Tentatively all generic parameters are included in the parameters.
function complex<T extends number, U extends Array<T>, V>(
x: U,
y: (t: T) => V,
z: Map<V, T>
): U { ... }
#{
parameters: #{
T: #{
type: type,
constraint: number
},
U: #{
type: type,
constraint: #{
type: Array,
parameters: #[
#{ parameter: 'T' }
]
}
},
V: #{
type: type
},
x: #{
type: #{ parameter: 'U' }
},
y: #{
type: #{
parameters: #[
#{
name: 't',
type: #{ parameter: 'T' }
}
],
return: #{ parameter: 'V' }
}
},
z: #{
type: #{
type: Map,
parameters: #{
K: #{ parameter: 'V' },
V: #{ parameter: 'T' }
}
}
}
],
return: #{ parameter: 'U' }
}
Is there any edge case where a parameter needs to be marked explicit/implicit?
A class
const T = type interface {
x: number;
f: (value: number, ...foo: [].<number>) => boolean;
g: Generator<...>;
};
#{
properties: #[
#{
name: 'x',
type: number,
public: true,
private: false,
static: false
},
#{
name: 'f',
parameters: #{
value: number,
foo: #{
type: [].<number>,
rest: true
}
],
public: true,
private: false,
static: false
},
#{
name: 'g',
type: Generator<...>,
public: true,
private: false,
static: false
}
]
}
As mentioned in the spec, async types are just a Promise<T, E>. TODO: Include example
#{
properties: #[
#{
name: 'x',
type: #{
union: #[
number,
undefined
]
}
}
]
}
class Pair<T, U> {
first: T;
second: U;
swap(): Pair<U, T> {
return new Pair(this.second, this.first);
}
}
const T = type Pair;
#{
parameters: #{
T: type,
U: type
],
properties: #[
#{
name: 'first',
type: #{ parameter: 'T' }
},
#{
name: 'second',
type: #{ parameter: 'U' }
},
#{
name: 'swap',
type: #{
parameters: #{},
return: #{
type: Pair,
parameters: #{
T: #{ parameter: 'U' }
U: #{ parameter: 'T' }
}
}
}
}
]
}
enum Count { Zero, One, Two }
#{
values: #{
Zero: 0,
One: 1,
Two: 2
}
}
enum Count: int32 { Zero, One, Two }
#{
intersection: #[
int32,
#{
values: #{
Zero: 0,
One: 1,
Two: 2
}
}
]
}
enum Count: float32 { Zero = 0, One = 100, Two = 200 }
#{
intersection: #[
float32,
#{
values: #{
Zero: 0,
One: 100,
Two: 200
}
}
]
}
enum Count: string { Zero = 'Zero', One = 'One', Two = 'Two', Three = 'Three' }
#{
intersection: #[
string
#{
values: #{
Zero: 'Zero',
One: 'One',
Two: 'Two',
Three: 'Three'
}
}
]
}
enum Flags: uint32 { None = 0, Flag1 = 1, Flag2 = 2, Flag3 = 4 }
#{
intersection: #[
uint32,
#{
values: #{
None: 0,
Flag1: 1,
Flag2: 2,
Flag3: 4
}
}
]
}
returns a type with all the property keys
keyof T;
#{
union: #[
'a',
'b',
'f'
]
}
Would need to make this iterable though ideally without just returning the tuple.
TClass[propertyName]
TMethod[parameterName]
Note: This works for generic parameters also
I don't have a 'kind' applied to records. Should functions, classes, etc have a kind? Often their properties infer their kind. Is this sufficient?

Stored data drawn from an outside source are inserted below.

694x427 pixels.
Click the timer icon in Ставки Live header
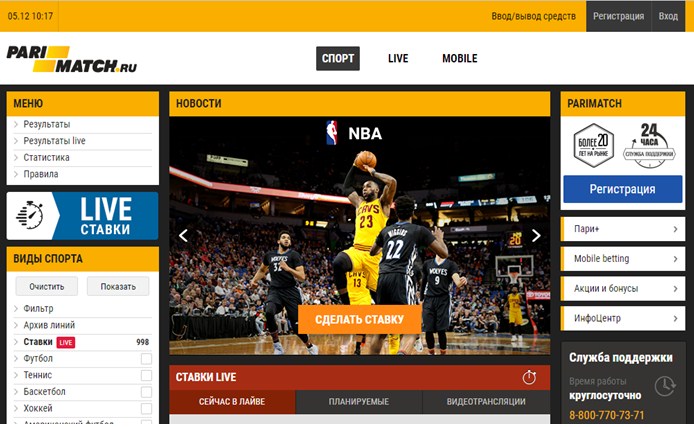[529, 377]
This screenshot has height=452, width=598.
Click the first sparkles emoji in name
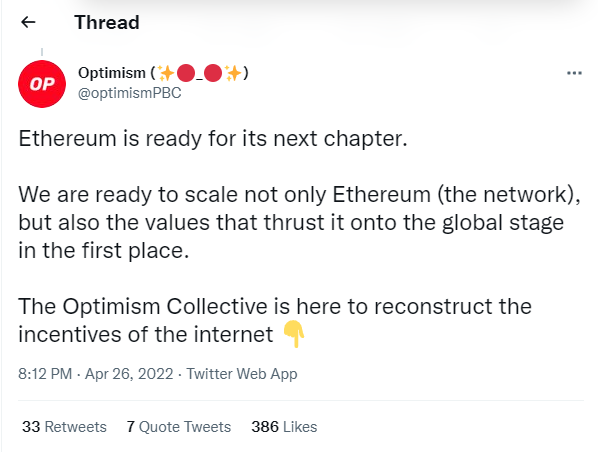click(x=166, y=73)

Operators to check extends true or false between two type records?
If you add a new overload to a function dynamically, then previous type records would no longer match the new one. In practice what problems would this cause?

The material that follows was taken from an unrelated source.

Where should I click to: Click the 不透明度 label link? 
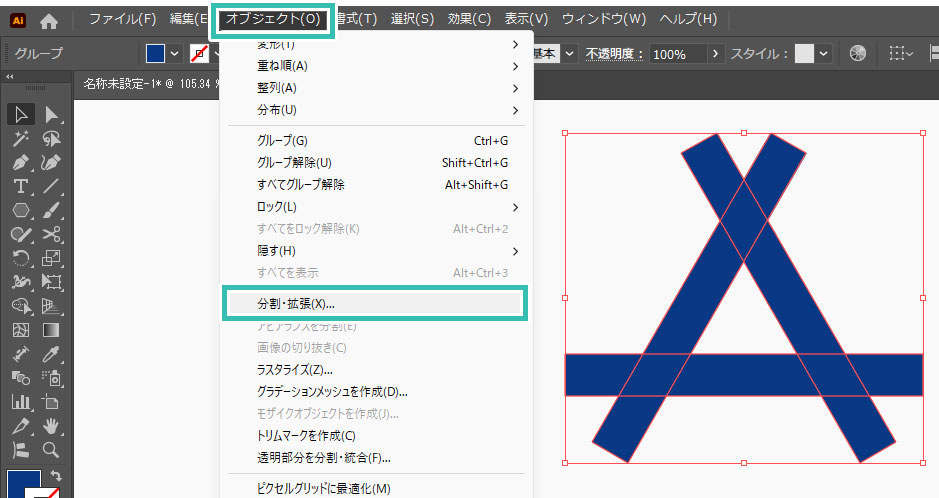coord(614,53)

I'm thinking that there would be a type.info
operator that returns a more verbose reflection of the current type definition. This would include all the overloads including their default values or references to their initializers. This would not be a record. It could also include serialization information.